Crédit photo : S.Toubon

« La vérité doit éclater », scandait, il y a deux semaines, l’Association nationale des étudiants en médecine de France (Anemf), suite aux révélations d’agressions sexuelles et de viol à l’encontre de cinq étudiantes en médecine tourangelles. Dans le viseur des carabins : la réaction tardive de l'Université de Tours pour éloigner l'agresseur présumé.

Pour faire toute la lumière sur cette affaire sensible, le ministère de l’Enseignement supérieur et de la recherche (Mesri) a diligenté une enquête, confiée à l’Inspection générale de l’éducation, du sport et de la recherche. Une réaction rapide, que salue l’Université de Tours, « consciente de l’incompréhension et de la colère suscitées par la révélation des accusations de viol et agressions sexuelles ». Le rapport ministériel devrait notamment trancher sur l'éventuelle « complaisance » qu’aurait pu avoir le doyen de la faculté de médecine de Tours vis-à-vis de l’agresseur présumé.

Détention provisoire

En 2020, cinq étudiantes avaient déposé plainte pour agressions sexuelles et viol à l’encontre d’un autre carabin, âgé d’une vingtaine d’années à l’époque. Les faits visés auraient été commis entre 2013 et 2020 lors de soirées estudiantines, alors que les victimes étaient la plupart du temps endormies.

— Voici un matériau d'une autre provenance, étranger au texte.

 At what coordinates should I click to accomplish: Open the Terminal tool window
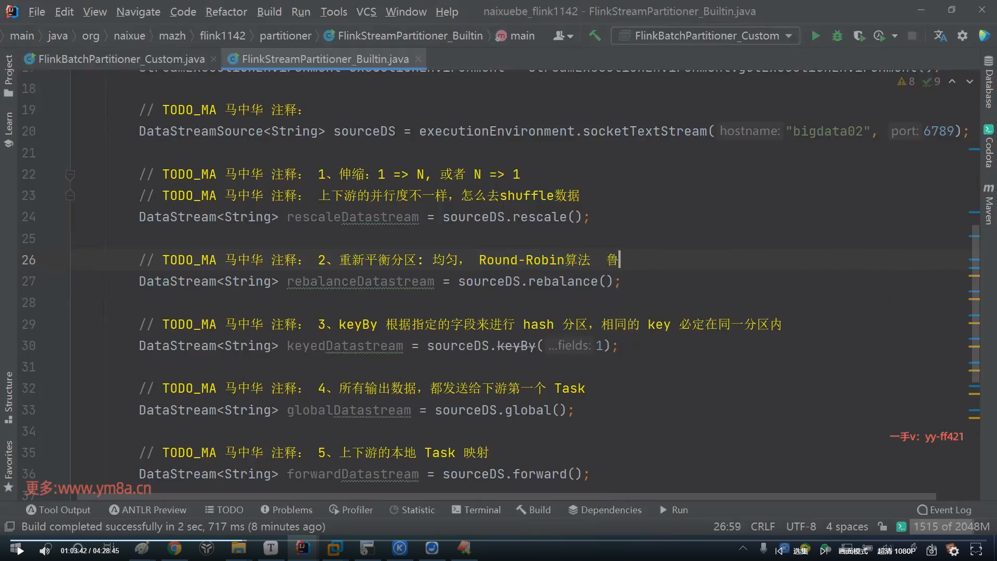tap(476, 510)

Placé en détention provisoire en septembre 2020 – puis libéré deux mois plus tard sous contrôle judiciaire – le suspect avait toutefois pu poursuivre son cursus à la faculté de Limoges, exerçant notamment en stage au sein du service de gynécologie d’un centre hospitalier de Nouvelle-Aquitaine.

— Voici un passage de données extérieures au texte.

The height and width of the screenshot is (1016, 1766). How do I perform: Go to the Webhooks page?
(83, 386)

« S’il y a eu complaisance de la part de l’Université, ce serait gravissime »

« Face à des accusations d’une telle gravité, comment expliquer que les doyens de médecine de Tours et de Limoges aient favorisé le transfert de faculté d’un étudiant à peine sorti de détention provisoire ? Comment expliquer que cet étudiant puisse être en stage de gynécologie malgré les charges portées contre lui ? », s’interrogeait fin avril l'Anemf, qui souhaitait mettre fin à « l’omerta à l'Université » en exigeant une enquête le plus rapidement possible du ministère.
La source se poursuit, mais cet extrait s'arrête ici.